Sebelumnya, Taiwan telah membeli Harpoon berbasis kapal yang dibuat oleh Boeing Co. Sementara, kontrak saat ini dikeluarkan atas nama Taiwan oleh Komando Sistem Angkatan Laut AS, menandai yang pertama untuk versi rudal yang diluncurkan dari darat, menurut Rupert Hammond-Chambers, presiden Dewan Bisnis AS-Taiwan.
Tiga orang lain yang mengetahui kesepakatan itu, termasuk seorang pejabat industri, mengonfirmasi bahwa kontrak itu untuk Taiwan.
Pentagon mengumumkan kontrak senilai 1,7 miliar dolar AS dengan Boeing pada 7 April, tetapi tidak menyebutkan Taiwan sebagai pembelinya. Kesepakatan itu muncul ketika ketegangan AS-Tiongkok tinggi, terutama terkait Taiwan, pulau dengan pemerintahan sendiri yang diklaim Tiongkok sebagai bagian dari wilayahnya.
China sendiri mengadakan latihan militer di sekitar Taiwan setelah Presiden Tsai Ing-wen bertemu dengan dengan Ketua DPR AS Kevin McCarthy di California bulan ini.
Kontrak pengadaan ini didahului pada Maret 2022 dengan kontrak senilai 498 dolar AS juta kepada Boeing, khusus untuk Taiwan yang memesan peralatan peluncuran 'Sistem Pertahanan Pesisir' Harpoon seperti pengangkut bergerak, radar dan peralatan pelatihan.
Sementara itu, juru bicara Departemen Pertahanan AS Letnan Kolonel Angkatan Darat Martin Meiners menolak mengatakan apakah Taiwan akan menjadi penerima rudal Harpoon, tetapi mengatakan "kami akan terus bekerja dengan industri untuk menyediakan peralatan pertahanan Taiwan pada waktu yang tepat."

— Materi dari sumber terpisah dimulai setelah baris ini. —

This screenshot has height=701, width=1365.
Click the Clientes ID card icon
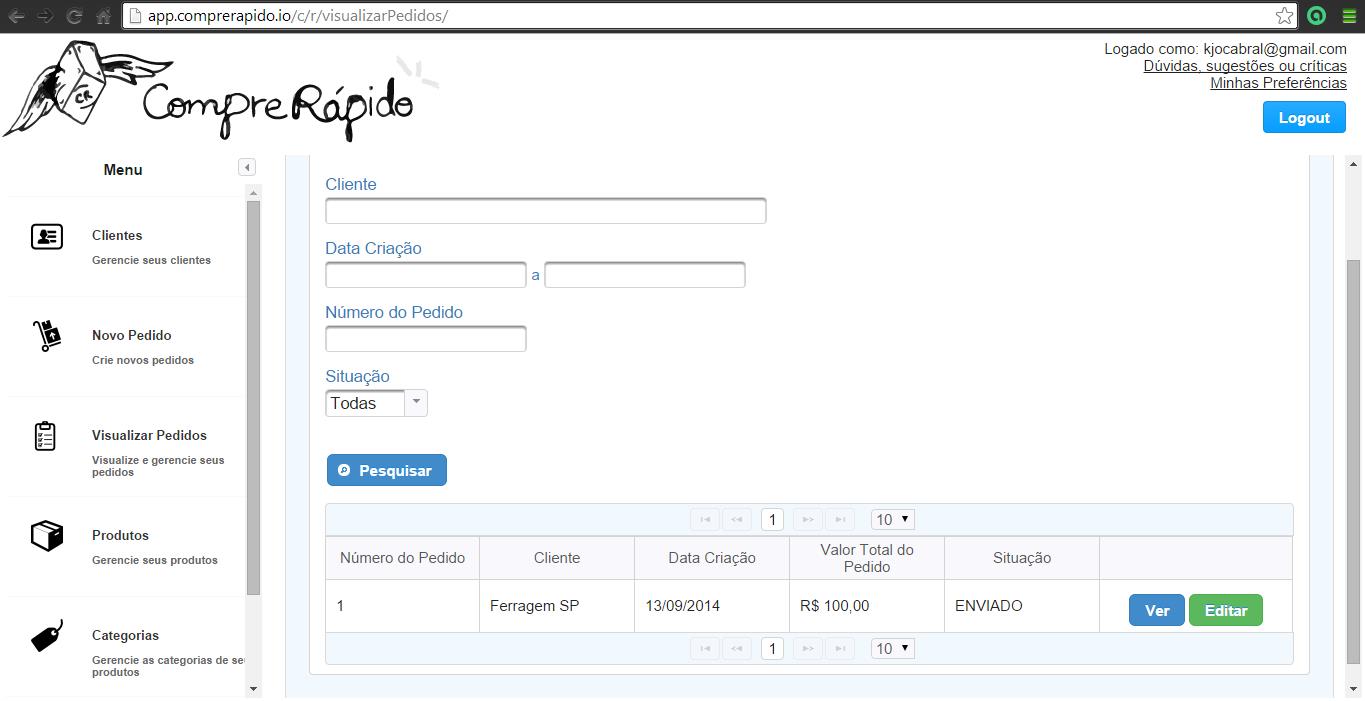[x=47, y=237]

"Penyediaan kebutuhan pertahanan oleh Amerika Serikat ke Taiwan, yang mencakup keberlanjutan kemampuan yang ada melalui Penjualan Militer Asing dan Penjualan Komersial Langsung, sangat penting untuk keamanan Taiwan," tandas kata Meiners.
BACA JUGA:
Diketahui, rudal Harpoon yang diluncurkan dari darat yang digunakan untuk pertahanan pesisir, menonjol dalam serangkaian simulasi perang dari potensi invasi Taiwan oleh China, yang dilakukan tahun lalu oleh Pusat Studi Strategis dan Internasional.
"Karena mobilitas dan kemampuannya menjangkau seluruh selat, rudal ini sangat efektif melawan pasukan invasi China," sebut analis Mark Cancian yang mengelola simulasi tersebut.
"Mereka juga mengurangi kebutuhan untuk menempatkan pasukan AS di pulau itu. Namun, 400 hampir tidak cukup. Orang Taiwan membutuhkan lebih banyak lagi," tandasnya.